L'Inde enjoint à Twitter de se plier à ses nouvelles règles sur les plateformes numériques


L'Inde a lancé samedi un "dernier avertissement" à Twitter pour qu'il se conforme à sa nouvelle réglementation sur les plateformes numériques, considérée par le géant américain comme une menace pour les garanties de confidentialité. La nouvelle réglementation est accusée par les militants pour les droits numériques de permettre potentiellement au gouvernement d'identifier les auteurs de messages critiques à son encontre sur les réseaux sociaux. Mais New Delhi affirme sa nécessité pour enquêter au sujet de risques posés à la sécurité nationale et sur des cas de contenus sexuels explicites. Cette nouvelle réglementation comporte en particulier une exigence de "traçabilité" pour la fourniture par les plateformes de détails sur le "premier auteur" des messages lorsque le gouvernement estime qu'ils portent atteinte à la souveraineté du pays, à la sécurité de l'Etat ou à l'ordre public. Elle prévoit également que les plateformes nomment un agent de la conformité, pénalement responsable des contenus, ainsi qu'un responsable pour le traitement des plaintes, tous deux basés en Inde. La semaine dernière, le gouvernement a assuré que les principaux réseaux sociaux, dont Koo, ShareChat, Google et Facebook, avaient déjà fourni des précisions concernant les personnes à contacter pour ces fonctions.
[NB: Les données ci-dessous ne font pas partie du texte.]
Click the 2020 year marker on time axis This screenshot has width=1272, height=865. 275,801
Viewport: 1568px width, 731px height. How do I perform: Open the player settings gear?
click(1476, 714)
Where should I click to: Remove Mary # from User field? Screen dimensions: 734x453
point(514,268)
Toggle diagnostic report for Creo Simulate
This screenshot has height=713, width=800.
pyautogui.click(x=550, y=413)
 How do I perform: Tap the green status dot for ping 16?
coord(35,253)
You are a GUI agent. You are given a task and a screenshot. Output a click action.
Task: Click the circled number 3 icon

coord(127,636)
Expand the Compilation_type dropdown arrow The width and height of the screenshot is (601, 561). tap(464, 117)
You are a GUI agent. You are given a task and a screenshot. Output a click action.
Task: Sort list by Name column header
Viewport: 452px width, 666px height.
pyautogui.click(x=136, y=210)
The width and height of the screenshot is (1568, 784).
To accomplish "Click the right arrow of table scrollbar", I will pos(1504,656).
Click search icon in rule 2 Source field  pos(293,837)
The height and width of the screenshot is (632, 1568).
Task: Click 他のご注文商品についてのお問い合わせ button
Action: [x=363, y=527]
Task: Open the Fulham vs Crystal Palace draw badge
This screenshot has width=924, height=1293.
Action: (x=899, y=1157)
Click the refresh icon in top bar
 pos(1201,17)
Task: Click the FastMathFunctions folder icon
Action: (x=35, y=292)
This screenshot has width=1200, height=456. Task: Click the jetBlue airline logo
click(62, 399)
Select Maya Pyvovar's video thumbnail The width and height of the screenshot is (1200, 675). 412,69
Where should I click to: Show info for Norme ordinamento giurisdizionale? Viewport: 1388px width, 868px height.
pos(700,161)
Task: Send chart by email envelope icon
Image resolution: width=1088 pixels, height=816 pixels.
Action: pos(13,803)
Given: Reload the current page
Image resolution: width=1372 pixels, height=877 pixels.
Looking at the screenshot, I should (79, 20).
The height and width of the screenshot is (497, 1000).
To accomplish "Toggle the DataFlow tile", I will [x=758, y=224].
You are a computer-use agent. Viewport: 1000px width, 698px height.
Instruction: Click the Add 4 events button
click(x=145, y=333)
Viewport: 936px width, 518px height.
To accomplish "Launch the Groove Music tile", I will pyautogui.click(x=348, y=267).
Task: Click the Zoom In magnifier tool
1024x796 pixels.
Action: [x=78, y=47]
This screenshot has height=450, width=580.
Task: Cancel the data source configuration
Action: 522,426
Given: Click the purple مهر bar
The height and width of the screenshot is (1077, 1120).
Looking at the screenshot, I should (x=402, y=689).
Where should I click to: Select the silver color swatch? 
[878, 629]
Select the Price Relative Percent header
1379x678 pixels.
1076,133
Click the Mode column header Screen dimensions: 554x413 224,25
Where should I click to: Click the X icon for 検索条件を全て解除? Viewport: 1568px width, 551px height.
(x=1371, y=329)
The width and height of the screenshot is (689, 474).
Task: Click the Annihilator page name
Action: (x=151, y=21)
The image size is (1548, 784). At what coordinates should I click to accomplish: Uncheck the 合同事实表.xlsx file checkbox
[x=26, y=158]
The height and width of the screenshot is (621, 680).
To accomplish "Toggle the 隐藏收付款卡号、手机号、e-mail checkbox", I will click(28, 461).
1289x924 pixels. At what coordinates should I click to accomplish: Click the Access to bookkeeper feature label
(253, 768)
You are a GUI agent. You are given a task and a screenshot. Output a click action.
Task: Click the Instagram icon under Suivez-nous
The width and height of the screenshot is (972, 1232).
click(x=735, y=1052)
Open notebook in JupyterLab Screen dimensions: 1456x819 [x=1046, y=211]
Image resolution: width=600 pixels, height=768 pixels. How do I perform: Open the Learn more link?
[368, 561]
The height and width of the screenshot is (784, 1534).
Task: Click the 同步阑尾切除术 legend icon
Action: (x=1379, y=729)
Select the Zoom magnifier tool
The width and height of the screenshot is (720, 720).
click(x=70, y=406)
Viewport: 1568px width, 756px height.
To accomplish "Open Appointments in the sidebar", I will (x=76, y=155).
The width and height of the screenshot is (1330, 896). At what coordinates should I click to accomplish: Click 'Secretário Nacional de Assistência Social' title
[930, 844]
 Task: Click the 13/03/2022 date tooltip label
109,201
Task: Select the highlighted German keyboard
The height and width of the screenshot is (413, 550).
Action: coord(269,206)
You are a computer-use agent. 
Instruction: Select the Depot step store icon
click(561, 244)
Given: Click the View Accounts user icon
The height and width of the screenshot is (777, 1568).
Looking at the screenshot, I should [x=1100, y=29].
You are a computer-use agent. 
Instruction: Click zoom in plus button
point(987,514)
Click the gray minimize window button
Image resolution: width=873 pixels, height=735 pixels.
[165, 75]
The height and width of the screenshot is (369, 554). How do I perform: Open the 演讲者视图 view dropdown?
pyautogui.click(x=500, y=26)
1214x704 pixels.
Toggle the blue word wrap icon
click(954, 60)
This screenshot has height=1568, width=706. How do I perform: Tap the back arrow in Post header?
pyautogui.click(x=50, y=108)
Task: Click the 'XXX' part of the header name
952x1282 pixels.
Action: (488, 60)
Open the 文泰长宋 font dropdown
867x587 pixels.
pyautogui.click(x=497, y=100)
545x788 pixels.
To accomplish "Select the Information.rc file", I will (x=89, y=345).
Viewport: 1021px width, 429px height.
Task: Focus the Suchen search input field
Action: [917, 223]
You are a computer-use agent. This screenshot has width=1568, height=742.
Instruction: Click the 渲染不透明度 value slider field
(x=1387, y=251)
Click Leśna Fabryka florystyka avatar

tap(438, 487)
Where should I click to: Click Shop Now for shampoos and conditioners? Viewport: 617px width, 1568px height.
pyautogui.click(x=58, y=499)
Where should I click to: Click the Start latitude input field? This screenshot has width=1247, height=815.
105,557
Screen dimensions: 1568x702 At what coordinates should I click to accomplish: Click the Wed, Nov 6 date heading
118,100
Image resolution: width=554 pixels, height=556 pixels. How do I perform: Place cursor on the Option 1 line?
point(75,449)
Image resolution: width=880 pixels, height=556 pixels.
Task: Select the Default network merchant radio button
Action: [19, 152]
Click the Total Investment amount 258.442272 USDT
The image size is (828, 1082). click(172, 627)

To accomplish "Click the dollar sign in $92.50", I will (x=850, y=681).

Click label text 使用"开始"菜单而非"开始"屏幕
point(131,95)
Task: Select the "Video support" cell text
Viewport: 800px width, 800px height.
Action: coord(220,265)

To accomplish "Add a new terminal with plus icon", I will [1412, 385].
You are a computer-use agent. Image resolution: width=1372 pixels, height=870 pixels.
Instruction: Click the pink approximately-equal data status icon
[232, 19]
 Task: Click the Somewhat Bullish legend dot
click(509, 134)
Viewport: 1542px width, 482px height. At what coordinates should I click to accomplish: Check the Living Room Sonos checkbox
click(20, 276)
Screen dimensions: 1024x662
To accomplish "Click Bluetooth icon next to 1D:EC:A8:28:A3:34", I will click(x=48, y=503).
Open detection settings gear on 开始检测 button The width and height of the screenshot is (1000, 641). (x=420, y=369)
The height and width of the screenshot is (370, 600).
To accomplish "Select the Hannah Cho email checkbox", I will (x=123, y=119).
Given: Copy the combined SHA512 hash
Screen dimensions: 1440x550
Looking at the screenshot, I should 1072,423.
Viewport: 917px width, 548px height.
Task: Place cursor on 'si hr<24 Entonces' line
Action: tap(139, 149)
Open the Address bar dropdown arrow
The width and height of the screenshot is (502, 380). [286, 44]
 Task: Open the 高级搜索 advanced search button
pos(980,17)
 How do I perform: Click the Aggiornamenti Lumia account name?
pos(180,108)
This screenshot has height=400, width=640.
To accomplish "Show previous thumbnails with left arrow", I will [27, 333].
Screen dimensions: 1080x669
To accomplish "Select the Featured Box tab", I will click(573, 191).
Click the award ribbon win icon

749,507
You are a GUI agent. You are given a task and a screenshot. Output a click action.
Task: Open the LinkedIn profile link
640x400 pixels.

Twitter, dont les relations se sont tendues en mai avec le gouvernement, n'a pas commenté l'avertissement dans l'immédiat. Au lendemain de son entrée en vigueur, le réseau social avait dénoncé la nouvelle réglementation, s'inquiétant des "tactiques d'intimidation" de la police qui avait visité le 24 mai ses bureaux à New Delhi dans le cadre d'une enquête sur sa décision d'estampiller "média manipulé" un tweet d'un porte-parole du parti au pouvoir.